Exercise task:
Repeat the lines below word for word, from the first line up to and including the line that contains "Image resolution: width=2576 pixels, height=756 pixels. What".

Input records:
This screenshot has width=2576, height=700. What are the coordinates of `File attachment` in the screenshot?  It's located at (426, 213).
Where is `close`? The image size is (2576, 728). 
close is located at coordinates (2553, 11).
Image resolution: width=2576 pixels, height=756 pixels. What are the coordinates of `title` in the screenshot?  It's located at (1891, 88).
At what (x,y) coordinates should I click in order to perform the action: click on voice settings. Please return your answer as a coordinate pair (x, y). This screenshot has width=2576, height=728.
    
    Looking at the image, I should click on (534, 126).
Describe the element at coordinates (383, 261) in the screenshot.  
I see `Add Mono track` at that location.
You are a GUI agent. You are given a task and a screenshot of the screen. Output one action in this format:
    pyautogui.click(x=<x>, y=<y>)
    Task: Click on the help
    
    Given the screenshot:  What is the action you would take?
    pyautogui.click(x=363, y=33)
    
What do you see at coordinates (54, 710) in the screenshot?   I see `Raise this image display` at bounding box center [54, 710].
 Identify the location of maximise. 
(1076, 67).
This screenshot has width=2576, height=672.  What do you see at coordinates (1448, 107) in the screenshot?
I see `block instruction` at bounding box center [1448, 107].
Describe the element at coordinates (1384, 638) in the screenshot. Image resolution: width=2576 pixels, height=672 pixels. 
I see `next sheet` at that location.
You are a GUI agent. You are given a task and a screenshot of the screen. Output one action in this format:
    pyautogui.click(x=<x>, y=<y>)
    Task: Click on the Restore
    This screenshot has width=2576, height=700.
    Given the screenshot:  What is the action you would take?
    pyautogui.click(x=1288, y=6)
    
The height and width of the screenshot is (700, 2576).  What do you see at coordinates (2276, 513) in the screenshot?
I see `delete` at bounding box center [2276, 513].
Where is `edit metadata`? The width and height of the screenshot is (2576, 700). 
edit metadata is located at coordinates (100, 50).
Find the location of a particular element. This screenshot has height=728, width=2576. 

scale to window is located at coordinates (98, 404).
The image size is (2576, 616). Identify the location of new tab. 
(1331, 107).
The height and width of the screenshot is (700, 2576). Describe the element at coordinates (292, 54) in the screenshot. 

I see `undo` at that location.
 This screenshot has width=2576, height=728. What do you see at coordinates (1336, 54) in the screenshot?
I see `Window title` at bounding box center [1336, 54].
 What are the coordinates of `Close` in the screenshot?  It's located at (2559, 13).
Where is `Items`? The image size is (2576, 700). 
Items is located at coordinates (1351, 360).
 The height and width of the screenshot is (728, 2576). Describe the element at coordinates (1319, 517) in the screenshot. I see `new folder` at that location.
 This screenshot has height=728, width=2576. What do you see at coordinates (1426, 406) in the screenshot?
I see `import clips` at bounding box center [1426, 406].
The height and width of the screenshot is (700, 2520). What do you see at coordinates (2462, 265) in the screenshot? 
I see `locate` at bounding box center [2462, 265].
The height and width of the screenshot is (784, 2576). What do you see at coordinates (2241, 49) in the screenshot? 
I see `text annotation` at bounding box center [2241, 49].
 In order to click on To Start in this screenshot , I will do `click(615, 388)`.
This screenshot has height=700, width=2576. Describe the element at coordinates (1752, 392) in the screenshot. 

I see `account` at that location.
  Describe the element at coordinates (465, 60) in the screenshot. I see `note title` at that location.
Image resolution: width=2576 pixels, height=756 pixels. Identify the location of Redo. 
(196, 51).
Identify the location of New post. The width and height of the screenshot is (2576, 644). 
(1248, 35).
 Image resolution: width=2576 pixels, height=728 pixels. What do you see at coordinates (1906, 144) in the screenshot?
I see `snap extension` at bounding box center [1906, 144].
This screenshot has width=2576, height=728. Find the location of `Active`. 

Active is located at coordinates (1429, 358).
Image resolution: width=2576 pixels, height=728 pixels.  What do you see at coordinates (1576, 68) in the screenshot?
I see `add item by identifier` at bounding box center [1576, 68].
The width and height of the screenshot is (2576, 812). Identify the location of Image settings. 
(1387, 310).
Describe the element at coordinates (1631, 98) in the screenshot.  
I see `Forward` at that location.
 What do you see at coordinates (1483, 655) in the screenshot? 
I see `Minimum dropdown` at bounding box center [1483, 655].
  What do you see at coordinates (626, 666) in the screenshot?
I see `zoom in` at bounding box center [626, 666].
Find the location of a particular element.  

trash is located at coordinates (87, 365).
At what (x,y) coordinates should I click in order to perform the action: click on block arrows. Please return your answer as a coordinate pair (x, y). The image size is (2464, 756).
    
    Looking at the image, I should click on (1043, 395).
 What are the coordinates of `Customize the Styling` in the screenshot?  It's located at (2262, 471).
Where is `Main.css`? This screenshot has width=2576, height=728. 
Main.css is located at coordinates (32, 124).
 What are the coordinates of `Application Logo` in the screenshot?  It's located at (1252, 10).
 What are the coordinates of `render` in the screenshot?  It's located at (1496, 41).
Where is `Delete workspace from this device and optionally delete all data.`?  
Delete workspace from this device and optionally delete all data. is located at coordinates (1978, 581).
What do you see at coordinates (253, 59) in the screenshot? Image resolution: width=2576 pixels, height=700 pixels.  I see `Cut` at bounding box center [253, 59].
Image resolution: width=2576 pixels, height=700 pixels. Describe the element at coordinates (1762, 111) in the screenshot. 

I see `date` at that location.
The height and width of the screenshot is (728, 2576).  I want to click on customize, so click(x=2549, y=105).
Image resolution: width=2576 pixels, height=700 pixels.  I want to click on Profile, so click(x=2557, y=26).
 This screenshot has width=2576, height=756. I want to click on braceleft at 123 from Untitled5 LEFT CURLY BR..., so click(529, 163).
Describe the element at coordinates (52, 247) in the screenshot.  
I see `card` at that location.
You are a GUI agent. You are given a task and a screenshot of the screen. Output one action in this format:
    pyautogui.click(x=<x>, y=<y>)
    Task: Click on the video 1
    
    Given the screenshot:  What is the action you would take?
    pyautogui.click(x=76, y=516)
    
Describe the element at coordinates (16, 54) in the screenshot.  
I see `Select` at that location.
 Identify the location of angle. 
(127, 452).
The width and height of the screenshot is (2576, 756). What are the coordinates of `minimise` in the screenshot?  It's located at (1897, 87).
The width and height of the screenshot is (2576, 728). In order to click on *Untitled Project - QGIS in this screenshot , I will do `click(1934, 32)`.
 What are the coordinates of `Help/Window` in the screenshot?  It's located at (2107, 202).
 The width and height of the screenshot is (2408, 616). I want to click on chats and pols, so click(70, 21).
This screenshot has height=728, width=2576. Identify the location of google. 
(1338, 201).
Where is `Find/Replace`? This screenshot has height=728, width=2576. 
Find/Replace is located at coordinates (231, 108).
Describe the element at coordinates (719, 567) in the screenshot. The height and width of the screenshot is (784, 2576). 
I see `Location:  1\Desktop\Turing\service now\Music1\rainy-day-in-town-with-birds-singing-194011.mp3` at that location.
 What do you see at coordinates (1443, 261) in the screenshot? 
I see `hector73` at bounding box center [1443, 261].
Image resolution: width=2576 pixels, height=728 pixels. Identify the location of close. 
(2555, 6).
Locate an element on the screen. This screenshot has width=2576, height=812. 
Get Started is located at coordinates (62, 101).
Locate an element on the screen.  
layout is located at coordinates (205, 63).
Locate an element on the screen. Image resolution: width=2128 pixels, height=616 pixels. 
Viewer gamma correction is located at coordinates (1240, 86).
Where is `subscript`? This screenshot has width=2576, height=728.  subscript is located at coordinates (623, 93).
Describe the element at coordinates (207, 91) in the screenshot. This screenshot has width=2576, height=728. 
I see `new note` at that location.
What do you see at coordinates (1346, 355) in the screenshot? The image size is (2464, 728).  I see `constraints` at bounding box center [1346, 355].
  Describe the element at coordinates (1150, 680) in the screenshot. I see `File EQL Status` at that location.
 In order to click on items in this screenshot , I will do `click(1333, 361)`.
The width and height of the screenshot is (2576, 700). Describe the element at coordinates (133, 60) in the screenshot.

Solution for this exercise:
This screenshot has width=2576, height=700. What are the coordinates of `File attachment` in the screenshot?  It's located at (426, 213).
Where is `close`? The image size is (2576, 728). 
close is located at coordinates (2553, 11).
Image resolution: width=2576 pixels, height=756 pixels. What are the coordinates of `title` in the screenshot?  It's located at (1891, 88).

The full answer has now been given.